§ What the exercise asks
Replace "button" with "control" in the lines starting with the line that contains "Click the bracket" and going on through the line that contains "pyautogui.click(x=125, y=13)", then write out those lines again with nothing else changed.

- - - - - - -

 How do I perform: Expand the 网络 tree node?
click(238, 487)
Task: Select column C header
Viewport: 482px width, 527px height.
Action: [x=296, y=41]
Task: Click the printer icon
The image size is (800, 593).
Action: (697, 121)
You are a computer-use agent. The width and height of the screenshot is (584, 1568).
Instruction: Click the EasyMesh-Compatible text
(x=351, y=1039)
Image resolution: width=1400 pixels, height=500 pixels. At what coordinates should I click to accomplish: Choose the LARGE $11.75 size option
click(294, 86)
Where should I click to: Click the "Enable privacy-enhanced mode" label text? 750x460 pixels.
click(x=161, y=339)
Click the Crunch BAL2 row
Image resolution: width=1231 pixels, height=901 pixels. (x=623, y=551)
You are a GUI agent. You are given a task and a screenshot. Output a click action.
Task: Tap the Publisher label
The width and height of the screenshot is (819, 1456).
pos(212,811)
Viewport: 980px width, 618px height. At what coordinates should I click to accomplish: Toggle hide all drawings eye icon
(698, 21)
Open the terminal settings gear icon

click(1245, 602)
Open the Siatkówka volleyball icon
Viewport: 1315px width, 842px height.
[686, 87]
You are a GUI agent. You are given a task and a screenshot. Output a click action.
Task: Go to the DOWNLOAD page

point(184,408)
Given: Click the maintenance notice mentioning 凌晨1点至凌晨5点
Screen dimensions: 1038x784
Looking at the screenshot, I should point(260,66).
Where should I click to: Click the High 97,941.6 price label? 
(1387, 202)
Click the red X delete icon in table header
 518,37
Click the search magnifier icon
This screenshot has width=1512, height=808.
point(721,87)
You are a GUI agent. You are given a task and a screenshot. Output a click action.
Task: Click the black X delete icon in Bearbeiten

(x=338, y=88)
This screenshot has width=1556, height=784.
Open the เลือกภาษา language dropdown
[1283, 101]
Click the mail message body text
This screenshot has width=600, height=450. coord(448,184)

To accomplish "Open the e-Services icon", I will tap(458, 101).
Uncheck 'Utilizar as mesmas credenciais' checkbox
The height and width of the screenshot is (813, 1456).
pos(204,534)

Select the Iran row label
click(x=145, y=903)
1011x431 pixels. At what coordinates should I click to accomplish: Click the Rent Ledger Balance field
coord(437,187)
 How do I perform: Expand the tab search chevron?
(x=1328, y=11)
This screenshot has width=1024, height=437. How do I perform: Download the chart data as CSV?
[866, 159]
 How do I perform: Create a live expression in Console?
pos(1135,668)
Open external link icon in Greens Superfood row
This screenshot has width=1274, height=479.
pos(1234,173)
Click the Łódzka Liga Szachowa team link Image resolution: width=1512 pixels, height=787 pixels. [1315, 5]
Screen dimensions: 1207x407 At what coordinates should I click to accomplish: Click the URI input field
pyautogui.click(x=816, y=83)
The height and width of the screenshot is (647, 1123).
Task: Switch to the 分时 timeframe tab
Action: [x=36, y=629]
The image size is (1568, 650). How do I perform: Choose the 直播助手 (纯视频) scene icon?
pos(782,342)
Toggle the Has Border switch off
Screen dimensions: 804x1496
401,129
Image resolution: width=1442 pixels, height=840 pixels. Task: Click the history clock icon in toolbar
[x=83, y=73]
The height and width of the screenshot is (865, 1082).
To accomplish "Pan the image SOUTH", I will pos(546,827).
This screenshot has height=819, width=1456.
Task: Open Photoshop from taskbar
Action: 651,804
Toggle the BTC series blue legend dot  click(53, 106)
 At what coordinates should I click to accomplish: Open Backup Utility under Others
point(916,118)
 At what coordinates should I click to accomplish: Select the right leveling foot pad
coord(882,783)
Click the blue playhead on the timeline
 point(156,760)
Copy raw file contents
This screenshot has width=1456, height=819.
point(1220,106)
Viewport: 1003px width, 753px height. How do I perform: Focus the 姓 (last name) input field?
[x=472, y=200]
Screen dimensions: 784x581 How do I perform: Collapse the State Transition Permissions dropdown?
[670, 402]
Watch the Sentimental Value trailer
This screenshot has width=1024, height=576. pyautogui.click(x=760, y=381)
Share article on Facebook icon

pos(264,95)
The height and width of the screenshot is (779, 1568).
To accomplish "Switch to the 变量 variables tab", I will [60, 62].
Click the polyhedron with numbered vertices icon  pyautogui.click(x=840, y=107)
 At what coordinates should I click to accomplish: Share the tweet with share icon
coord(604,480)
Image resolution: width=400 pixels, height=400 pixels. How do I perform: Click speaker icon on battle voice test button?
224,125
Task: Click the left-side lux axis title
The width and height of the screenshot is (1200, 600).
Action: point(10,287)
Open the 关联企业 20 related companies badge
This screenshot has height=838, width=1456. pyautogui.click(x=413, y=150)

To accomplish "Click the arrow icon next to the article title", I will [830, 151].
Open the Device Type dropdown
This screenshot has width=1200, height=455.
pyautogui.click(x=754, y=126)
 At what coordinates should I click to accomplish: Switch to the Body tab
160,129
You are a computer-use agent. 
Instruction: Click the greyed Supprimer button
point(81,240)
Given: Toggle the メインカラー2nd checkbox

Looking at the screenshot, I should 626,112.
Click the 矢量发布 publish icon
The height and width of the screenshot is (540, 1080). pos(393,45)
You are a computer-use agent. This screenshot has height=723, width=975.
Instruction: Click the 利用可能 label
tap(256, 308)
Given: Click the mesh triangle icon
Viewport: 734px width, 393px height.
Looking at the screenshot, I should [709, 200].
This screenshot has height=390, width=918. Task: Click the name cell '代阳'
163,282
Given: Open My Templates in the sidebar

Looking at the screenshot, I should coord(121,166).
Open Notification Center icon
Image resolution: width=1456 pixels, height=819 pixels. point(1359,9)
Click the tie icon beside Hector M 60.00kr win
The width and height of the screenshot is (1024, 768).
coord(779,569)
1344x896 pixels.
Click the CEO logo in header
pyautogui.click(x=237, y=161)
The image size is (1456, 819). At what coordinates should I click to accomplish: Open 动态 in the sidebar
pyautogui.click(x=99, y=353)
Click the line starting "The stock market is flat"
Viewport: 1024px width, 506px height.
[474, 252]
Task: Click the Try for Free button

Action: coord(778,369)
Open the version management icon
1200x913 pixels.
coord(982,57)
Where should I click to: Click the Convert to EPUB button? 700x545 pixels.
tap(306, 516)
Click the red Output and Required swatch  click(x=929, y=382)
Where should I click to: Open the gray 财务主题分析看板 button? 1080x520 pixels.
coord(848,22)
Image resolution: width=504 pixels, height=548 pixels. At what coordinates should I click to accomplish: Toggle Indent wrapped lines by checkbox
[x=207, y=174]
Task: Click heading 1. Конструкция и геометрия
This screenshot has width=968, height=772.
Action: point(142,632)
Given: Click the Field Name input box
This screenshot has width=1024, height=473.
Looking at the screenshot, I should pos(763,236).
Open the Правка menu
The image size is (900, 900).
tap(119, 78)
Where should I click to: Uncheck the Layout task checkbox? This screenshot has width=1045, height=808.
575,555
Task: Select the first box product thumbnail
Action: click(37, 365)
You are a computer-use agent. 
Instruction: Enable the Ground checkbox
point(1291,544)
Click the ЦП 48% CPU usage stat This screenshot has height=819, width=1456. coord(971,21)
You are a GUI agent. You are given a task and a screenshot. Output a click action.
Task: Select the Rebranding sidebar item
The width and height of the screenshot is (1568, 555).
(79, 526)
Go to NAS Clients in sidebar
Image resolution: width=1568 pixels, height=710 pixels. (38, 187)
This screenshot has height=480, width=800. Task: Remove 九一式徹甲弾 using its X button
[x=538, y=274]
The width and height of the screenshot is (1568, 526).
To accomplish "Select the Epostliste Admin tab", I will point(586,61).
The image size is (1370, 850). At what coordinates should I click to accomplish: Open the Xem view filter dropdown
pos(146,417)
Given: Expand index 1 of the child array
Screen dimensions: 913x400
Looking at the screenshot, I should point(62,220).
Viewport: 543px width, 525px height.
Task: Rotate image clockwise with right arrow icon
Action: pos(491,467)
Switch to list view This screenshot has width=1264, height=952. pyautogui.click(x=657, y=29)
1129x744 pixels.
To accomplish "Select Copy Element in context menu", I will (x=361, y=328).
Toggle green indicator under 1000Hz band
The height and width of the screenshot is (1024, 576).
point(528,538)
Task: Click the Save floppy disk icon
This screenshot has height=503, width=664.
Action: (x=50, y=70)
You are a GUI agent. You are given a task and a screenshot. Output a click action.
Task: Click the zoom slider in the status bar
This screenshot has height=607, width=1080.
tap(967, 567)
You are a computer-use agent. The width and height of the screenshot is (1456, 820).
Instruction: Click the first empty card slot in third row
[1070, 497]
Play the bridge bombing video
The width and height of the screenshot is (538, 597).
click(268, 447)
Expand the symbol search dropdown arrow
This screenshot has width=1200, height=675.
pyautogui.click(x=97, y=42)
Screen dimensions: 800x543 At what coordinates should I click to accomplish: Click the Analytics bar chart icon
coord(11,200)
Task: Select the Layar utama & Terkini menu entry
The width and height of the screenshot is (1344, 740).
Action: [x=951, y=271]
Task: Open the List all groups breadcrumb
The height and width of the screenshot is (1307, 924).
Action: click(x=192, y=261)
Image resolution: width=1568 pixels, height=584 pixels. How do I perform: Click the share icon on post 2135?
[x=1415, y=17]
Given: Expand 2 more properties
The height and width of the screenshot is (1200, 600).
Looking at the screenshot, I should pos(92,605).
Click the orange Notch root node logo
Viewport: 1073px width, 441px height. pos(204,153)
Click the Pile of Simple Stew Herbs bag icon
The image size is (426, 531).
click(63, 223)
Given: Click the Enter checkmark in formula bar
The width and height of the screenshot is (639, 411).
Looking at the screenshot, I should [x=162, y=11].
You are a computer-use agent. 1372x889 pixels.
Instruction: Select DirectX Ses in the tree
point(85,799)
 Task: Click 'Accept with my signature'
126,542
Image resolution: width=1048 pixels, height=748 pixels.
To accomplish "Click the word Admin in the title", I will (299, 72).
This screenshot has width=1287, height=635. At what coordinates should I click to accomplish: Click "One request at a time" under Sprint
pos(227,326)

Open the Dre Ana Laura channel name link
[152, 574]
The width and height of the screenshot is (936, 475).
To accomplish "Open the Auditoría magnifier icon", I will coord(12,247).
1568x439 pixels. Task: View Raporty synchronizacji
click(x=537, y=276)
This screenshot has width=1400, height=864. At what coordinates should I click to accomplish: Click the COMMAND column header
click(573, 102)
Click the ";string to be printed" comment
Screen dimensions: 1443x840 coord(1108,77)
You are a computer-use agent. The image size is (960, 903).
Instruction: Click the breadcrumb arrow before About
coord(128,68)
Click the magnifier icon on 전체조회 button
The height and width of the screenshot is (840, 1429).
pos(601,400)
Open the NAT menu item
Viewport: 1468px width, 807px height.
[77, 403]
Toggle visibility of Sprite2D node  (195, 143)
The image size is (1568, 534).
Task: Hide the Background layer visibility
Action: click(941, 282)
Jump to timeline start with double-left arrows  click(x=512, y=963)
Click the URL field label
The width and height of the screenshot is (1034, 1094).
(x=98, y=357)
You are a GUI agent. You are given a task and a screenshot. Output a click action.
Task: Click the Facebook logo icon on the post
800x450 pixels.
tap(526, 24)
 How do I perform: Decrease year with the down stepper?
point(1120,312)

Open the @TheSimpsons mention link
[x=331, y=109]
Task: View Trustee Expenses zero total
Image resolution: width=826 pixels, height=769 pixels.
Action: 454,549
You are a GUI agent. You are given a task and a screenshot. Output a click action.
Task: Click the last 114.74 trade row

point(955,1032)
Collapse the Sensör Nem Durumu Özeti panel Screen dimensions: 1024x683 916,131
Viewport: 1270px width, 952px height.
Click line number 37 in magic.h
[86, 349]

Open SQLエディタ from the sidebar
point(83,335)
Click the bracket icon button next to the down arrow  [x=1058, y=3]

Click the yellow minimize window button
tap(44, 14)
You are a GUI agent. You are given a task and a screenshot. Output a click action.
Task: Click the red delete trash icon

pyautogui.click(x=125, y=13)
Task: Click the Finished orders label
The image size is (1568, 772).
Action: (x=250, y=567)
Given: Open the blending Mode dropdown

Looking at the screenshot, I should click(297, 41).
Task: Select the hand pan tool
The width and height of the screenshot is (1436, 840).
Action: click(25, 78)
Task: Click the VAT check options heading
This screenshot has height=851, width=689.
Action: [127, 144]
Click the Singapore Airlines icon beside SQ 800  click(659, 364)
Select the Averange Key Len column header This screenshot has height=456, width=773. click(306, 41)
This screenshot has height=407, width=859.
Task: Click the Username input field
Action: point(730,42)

- - - - - - -

§ Completed exercise
Click the bracket icon control next to the down arrow  [x=1058, y=3]

Click the yellow minimize window control
tap(44, 14)
You are a GUI agent. You are given a task and a screenshot. Output a click action.
Task: Click the red delete trash icon

pyautogui.click(x=125, y=13)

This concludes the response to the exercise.